What you need to do: Copy out the following lines word for word, keeping every line as it appears.

Data extract:
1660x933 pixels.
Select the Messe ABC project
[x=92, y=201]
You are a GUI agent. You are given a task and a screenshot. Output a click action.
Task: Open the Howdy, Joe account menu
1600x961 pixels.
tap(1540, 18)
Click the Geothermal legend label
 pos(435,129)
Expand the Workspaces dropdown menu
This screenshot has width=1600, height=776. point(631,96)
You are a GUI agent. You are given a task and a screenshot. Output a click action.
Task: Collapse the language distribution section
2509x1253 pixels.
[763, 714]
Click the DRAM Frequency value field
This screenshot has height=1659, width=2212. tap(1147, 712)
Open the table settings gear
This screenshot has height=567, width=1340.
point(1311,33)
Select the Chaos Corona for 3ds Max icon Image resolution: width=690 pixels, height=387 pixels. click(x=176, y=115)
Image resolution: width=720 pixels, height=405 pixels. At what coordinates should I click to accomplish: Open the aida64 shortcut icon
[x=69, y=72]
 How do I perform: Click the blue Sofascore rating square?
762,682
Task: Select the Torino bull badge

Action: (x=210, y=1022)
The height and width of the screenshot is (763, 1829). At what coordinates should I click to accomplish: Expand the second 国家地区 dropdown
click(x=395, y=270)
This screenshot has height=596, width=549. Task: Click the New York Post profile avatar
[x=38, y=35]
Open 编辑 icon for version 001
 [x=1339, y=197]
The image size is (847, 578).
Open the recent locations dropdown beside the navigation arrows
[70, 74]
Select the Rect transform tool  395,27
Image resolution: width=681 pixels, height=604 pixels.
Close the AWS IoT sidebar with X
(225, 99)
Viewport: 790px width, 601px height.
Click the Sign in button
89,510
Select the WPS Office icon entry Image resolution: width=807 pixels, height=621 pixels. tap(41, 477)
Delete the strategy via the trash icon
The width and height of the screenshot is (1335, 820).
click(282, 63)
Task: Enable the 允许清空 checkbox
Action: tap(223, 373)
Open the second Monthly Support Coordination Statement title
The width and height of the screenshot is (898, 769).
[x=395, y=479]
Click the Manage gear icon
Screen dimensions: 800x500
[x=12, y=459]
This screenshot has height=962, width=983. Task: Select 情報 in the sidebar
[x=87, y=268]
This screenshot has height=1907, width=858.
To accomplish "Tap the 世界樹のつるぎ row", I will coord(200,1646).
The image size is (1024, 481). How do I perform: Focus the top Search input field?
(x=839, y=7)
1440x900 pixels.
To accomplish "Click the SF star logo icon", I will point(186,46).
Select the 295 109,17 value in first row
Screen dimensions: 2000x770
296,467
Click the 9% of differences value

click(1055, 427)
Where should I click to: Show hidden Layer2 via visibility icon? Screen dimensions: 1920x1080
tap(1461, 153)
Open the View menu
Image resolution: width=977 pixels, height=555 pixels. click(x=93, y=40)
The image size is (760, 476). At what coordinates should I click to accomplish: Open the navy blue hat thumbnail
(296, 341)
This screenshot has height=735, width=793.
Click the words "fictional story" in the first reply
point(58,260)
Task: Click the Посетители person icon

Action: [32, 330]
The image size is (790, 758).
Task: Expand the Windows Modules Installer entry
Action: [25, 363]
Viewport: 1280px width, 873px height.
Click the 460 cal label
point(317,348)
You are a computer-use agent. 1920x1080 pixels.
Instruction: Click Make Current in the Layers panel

Full response:
1660x933 pixels.
Select the Messe ABC project
[x=92, y=201]
You are a GUI agent. You are given a task and a screenshot. Output a click action.
Task: Open the Howdy, Joe account menu
1600x961 pixels.
tap(1540, 18)
Click the Geothermal legend label
 pos(435,129)
Expand the Workspaces dropdown menu
This screenshot has width=1600, height=776. point(631,96)
You are a GUI agent. You are given a task and a screenshot. Output a click action.
Task: Collapse the language distribution section
2509x1253 pixels.
[763, 714]
Click the DRAM Frequency value field
This screenshot has height=1659, width=2212. tap(1147, 712)
Open the table settings gear
This screenshot has height=567, width=1340.
point(1311,33)
Select the Chaos Corona for 3ds Max icon Image resolution: width=690 pixels, height=387 pixels. click(x=176, y=115)
Image resolution: width=720 pixels, height=405 pixels. At what coordinates should I click to accomplish: Open the aida64 shortcut icon
[x=69, y=72]
 How do I perform: Click the blue Sofascore rating square?
762,682
Task: Select the Torino bull badge

Action: (x=210, y=1022)
The height and width of the screenshot is (763, 1829). At what coordinates should I click to accomplish: Expand the second 国家地区 dropdown
click(x=395, y=270)
This screenshot has height=596, width=549. Task: Click the New York Post profile avatar
[x=38, y=35]
Open 编辑 icon for version 001
 [x=1339, y=197]
The image size is (847, 578).
Open the recent locations dropdown beside the navigation arrows
[70, 74]
Select the Rect transform tool  395,27
Image resolution: width=681 pixels, height=604 pixels.
Close the AWS IoT sidebar with X
(225, 99)
Viewport: 790px width, 601px height.
Click the Sign in button
89,510
Select the WPS Office icon entry Image resolution: width=807 pixels, height=621 pixels. tap(41, 477)
Delete the strategy via the trash icon
The width and height of the screenshot is (1335, 820).
click(282, 63)
Task: Enable the 允许清空 checkbox
Action: tap(223, 373)
Open the second Monthly Support Coordination Statement title
The width and height of the screenshot is (898, 769).
[x=395, y=479]
Click the Manage gear icon
Screen dimensions: 800x500
[x=12, y=459]
This screenshot has height=962, width=983. Task: Select 情報 in the sidebar
[x=87, y=268]
This screenshot has height=1907, width=858.
To accomplish "Tap the 世界樹のつるぎ row", I will coord(200,1646).
The image size is (1024, 481). How do I perform: Focus the top Search input field?
(x=839, y=7)
1440x900 pixels.
To accomplish "Click the SF star logo icon", I will point(186,46).
Select the 295 109,17 value in first row
Screen dimensions: 2000x770
296,467
Click the 9% of differences value

click(1055, 427)
Where should I click to: Show hidden Layer2 via visibility icon? Screen dimensions: 1920x1080
tap(1461, 153)
Open the View menu
Image resolution: width=977 pixels, height=555 pixels. click(x=93, y=40)
The image size is (760, 476). At what coordinates should I click to accomplish: Open the navy blue hat thumbnail
(296, 341)
This screenshot has height=735, width=793.
Click the words "fictional story" in the first reply
point(58,260)
Task: Click the Посетители person icon

Action: [32, 330]
The image size is (790, 758).
Task: Expand the Windows Modules Installer entry
Action: [25, 363]
Viewport: 1280px width, 873px height.
Click the 460 cal label
point(317,348)
You are a computer-use agent. 1920x1080 pixels.
Instruction: Click Make Current in the Layers panel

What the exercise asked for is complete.